WORK INSTRUCTION:
Please return every line in the following data that includes the string "Expand".

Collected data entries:
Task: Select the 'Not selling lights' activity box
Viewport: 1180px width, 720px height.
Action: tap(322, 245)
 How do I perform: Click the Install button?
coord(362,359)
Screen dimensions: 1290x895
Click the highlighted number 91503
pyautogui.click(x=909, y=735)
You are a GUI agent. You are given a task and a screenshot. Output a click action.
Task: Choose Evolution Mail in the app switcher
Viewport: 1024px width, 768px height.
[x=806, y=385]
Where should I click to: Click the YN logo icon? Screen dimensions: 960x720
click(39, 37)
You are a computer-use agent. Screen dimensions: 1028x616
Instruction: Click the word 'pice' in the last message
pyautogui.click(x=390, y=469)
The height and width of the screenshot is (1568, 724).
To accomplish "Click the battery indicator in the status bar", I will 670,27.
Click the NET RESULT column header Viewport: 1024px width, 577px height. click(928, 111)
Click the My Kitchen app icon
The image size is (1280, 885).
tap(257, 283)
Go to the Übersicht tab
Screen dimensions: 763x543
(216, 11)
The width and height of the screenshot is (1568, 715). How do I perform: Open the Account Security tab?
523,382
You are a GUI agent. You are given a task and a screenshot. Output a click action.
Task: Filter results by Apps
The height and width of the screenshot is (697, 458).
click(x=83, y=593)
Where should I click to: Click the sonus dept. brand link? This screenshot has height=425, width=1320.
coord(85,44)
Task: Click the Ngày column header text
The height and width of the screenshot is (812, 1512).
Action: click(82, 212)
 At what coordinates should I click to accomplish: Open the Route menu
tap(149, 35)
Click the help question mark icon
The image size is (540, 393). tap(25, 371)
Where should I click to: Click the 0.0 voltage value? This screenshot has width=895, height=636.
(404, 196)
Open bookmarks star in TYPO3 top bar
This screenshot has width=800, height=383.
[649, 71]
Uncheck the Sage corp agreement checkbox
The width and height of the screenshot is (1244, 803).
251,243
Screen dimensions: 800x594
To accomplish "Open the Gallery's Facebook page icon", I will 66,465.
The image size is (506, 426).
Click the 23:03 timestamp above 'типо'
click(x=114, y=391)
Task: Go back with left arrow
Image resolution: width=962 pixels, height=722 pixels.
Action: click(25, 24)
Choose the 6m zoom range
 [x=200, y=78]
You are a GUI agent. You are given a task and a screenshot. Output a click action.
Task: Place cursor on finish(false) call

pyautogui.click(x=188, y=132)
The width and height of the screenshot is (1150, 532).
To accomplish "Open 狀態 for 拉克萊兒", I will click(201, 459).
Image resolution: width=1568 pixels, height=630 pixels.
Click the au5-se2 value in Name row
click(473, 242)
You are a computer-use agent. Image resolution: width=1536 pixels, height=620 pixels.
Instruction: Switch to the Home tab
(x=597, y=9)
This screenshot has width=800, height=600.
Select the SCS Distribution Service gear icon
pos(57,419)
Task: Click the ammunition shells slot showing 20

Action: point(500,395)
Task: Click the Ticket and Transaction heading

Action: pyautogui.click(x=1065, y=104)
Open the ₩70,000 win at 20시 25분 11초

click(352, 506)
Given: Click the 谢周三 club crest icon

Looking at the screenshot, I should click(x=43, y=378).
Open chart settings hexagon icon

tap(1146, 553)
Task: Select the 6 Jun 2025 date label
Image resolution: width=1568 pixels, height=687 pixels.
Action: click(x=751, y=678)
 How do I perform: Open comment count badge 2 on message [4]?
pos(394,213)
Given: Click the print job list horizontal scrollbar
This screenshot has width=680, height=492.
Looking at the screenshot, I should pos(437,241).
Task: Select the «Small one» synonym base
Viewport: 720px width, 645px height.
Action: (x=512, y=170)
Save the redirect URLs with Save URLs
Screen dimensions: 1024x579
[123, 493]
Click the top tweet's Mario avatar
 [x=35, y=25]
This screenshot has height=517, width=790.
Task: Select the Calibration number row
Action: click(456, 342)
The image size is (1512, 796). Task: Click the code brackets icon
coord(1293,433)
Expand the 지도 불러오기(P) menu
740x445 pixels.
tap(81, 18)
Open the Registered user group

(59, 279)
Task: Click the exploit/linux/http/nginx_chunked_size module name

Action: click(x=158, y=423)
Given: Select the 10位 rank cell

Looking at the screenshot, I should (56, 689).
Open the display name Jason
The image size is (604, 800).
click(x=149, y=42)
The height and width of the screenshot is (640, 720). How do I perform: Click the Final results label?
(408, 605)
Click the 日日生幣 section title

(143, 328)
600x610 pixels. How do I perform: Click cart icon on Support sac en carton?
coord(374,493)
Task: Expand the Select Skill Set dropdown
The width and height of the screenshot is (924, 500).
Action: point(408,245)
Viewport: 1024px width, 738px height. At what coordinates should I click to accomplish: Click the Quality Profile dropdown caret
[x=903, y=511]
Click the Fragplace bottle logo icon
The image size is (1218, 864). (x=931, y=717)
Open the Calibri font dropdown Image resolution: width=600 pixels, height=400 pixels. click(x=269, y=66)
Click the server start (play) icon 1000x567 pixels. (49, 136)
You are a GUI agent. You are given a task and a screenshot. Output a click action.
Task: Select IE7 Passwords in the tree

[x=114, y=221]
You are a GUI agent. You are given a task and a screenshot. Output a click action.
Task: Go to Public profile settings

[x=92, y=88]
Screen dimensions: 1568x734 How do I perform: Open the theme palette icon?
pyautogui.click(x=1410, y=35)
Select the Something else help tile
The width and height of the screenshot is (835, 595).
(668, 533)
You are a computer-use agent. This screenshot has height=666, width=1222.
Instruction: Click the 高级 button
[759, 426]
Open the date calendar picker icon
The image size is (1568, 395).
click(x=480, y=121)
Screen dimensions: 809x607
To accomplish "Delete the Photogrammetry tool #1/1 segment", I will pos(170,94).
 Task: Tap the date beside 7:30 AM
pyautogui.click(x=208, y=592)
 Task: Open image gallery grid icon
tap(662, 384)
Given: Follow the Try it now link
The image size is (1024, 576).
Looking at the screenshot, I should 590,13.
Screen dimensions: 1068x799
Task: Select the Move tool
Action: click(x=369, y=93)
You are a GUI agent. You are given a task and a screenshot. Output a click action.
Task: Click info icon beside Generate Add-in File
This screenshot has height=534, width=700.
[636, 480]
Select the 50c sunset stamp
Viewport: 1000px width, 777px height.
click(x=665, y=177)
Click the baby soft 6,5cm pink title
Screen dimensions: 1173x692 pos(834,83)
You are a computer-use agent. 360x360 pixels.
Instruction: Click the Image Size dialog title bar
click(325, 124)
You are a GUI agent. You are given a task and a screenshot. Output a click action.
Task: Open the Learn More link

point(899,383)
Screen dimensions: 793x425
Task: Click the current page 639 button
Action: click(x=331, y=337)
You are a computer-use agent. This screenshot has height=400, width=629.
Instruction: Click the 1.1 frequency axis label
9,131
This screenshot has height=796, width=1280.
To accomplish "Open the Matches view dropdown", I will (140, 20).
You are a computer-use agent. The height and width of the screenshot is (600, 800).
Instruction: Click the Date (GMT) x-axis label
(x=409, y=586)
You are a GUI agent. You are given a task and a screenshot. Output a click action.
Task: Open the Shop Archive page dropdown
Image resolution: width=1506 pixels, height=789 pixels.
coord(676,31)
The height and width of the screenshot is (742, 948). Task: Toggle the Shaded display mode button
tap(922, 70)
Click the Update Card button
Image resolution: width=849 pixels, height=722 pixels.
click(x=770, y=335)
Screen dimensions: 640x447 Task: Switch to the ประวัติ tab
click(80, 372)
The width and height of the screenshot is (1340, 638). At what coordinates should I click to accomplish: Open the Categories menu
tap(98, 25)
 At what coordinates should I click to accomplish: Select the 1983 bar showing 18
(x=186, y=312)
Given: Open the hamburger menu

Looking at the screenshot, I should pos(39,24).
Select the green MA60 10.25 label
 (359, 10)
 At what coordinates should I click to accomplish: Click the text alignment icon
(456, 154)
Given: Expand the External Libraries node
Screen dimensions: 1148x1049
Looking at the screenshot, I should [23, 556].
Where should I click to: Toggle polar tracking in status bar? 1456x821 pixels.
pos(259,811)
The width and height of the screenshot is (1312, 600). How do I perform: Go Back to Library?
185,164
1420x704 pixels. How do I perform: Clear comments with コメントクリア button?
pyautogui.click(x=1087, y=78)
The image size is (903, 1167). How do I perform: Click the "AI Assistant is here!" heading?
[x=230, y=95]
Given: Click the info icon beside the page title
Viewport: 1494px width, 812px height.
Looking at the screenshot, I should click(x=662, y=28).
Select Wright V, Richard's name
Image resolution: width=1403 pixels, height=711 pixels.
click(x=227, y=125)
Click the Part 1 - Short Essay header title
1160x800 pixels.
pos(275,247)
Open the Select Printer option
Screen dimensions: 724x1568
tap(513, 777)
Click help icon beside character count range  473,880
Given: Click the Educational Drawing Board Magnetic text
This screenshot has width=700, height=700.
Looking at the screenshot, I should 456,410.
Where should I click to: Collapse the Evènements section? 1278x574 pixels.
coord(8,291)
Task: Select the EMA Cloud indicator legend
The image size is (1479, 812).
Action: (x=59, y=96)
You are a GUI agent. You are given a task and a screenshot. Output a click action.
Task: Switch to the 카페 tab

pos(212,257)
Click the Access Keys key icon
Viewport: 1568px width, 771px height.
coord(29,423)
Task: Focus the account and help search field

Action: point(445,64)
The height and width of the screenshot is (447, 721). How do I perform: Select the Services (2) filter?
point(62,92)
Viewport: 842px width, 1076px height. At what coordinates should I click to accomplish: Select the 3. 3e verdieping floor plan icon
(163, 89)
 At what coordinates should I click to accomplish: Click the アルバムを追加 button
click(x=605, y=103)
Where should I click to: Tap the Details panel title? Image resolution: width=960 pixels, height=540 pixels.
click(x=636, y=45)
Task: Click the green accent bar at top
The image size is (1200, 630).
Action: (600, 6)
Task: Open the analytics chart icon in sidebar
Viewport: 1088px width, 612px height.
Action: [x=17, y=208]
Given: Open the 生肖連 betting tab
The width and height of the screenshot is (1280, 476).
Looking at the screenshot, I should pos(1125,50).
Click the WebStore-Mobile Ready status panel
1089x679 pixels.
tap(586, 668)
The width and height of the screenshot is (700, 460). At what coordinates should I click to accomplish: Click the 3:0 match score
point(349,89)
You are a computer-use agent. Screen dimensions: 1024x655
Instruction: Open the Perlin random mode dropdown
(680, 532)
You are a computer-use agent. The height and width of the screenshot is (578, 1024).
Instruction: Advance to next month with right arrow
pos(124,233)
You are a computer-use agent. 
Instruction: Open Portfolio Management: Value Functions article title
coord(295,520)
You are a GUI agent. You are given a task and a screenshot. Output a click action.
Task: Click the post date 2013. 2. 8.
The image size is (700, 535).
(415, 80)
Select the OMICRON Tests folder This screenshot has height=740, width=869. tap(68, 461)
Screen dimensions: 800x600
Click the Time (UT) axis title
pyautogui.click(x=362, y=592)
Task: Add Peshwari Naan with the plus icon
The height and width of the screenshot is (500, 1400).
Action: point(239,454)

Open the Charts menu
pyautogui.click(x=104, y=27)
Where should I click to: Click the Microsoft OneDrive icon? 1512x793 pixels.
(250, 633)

EXERCISE ANSWER:
Expand the 지도 불러오기(P) menu
Task: Expand the Select Skill Set dropdown
Given: Expand the External Libraries node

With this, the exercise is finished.